Search code examples
bisonflex-lexeryacclex

How to output a portion of the value of yytext?


I created a lexer for tokenizing XML documents. I show the lexer at the bottom of this message.

For this XML document:

<?xml version="1.0" encoding="UTF-8"?>
<Document version="1.0">
    <message>Hello, world</message>
</Document>

The lexer produces this output:

Start Tag = <Document
Attribute Name = version
Attribute Value = 1.0
Start Tag = <message
Element Value = Hello, world
End Tag = </message>
End Tag = </Document>

However, I don't want the output to be:

Start Tag = <Document

Instead, I want the output to be:

Start Tag = Document

That is, without the < symbol.

To implement that change, in the main() routine of my lexer I changed this:

printf("Start Tag = %s\n", yytext);

to this:

printf("Start Tag = %s\n", yytext[1]);

As soon as I made that change, the lexer stopped outputting anything (i.e., the output was empty after I made that change). Why does that tiny change result in no output?
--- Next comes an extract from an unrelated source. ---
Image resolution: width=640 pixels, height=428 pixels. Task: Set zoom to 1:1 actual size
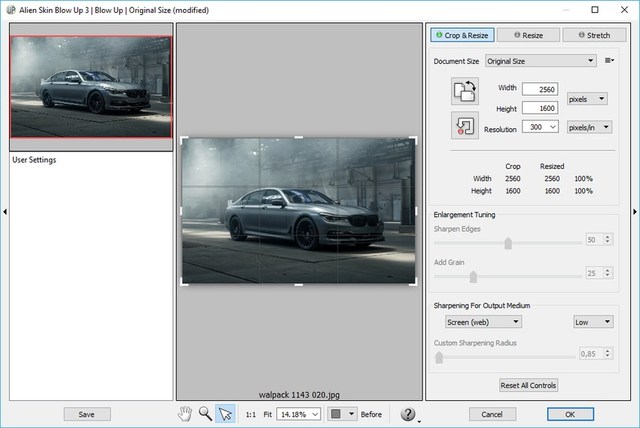250,414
What is the correct way of outputting the value of yytext except for the first character?

Here is my lexer:

%x ELEMENT_CONTENT
%x ATTRIBUTE
%x QUOTED_ATTRIBUTE_VALUE
%x APOSTROPHED_ATTRIBUTE_VALUE
%{
  enum yytokentype {
    START_TAG = 258,
    END_TAG = 259,
    ELEMENT_VALUE = 260,
    ATTRIBUTE_NAME = 261,
    ATTRIBUTE_VALUE = 262,
    JUNK = 263
  };
  int yyval;
%}
%%
<INITIAL>{
    "<?xml"[^?>]+"?>"[[:space:]]+  {}
    ">"                         {}
    "<"[^/>[:space:]]+          { BEGIN ATTRIBUTE; return(START_TAG); }
    "</"[^[:space:]]+           { return(END_TAG); }
    [[:space:]]+                {}
}
<ATTRIBUTE>{
    ">"                         { BEGIN ELEMENT_CONTENT; }
    "/>"                        { BEGIN INITIAL; }
    [[:space:]]+                {}
    [^[:space:]="'>/]+          { return(ATTRIBUTE_NAME); }
    "="                         {}
    \"                          { BEGIN QUOTED_ATTRIBUTE_VALUE; }
    "'"                         { BEGIN APOSTROPHED_ATTRIBUTE_VALUE; }
}
<QUOTED_ATTRIBUTE_VALUE>{
    [^"]+                       { return(ATTRIBUTE_VALUE); }
    \"                          { BEGIN ATTRIBUTE; }
}
<APOSTROPHED_ATTRIBUTE_VALUE>{
    [^']+                       { return(ATTRIBUTE_VALUE); }
    "'"                         { BEGIN ATTRIBUTE; }
}
<ELEMENT_CONTENT>{
     [[:space:]]+               { BEGIN INITIAL; }
     [^<]+                      { BEGIN INITIAL; return(ELEMENT_VALUE); }
}
%%
int yywrap(){ return 1;}
int main(int argc, char *argv[])
{
    yyin = fopen(argv[1], "r");
    int tok;
    while (tok = yylex()) {
       switch (tok){
          case 258:
             printf("Start Tag = %s\n", yytext);
             break;
          case 259:
             printf("End Tag = %s\n", yytext);
             break;
          case 260:
             printf("Element Value = %s\n", yytext);
             break;
          case 261:
             printf("Attribute Name = %s\n", yytext);
             break;
          case 262:
             printf("Attribute Value = %s\n", yytext);
             break;
          case 263:
             printf("JUNK = %s\n", yytext);
             break;
          default:
             printf(" = invalid token, value = %s\n", yytext);
       }
    }
    fclose(yyin);
    return 0;
}

Solution

  • Take a look on this program (it's C++ but this language ilustrates the problem better):

    #include <iostream>
    
    int main()
    {
        const char text[] = "Hello World!";
        std::cout << text << '\n';
        std::cout << text[1] << '\n';
        std::cout << text + 1 << '\n';
        
        return 0;
    }
    

    It prints:

    Hello World!
    e
    ello World!
    

    See the problem yet? :-)

    You're passing the second character of the string to the printf instead of passing its address. printf expects memory address and tries to use the character as one.

    The solution is:

    printf("Start Tag = %s\n", yytext + 1);
    

    (Be careful to not use it in any rule that allows empty strings.)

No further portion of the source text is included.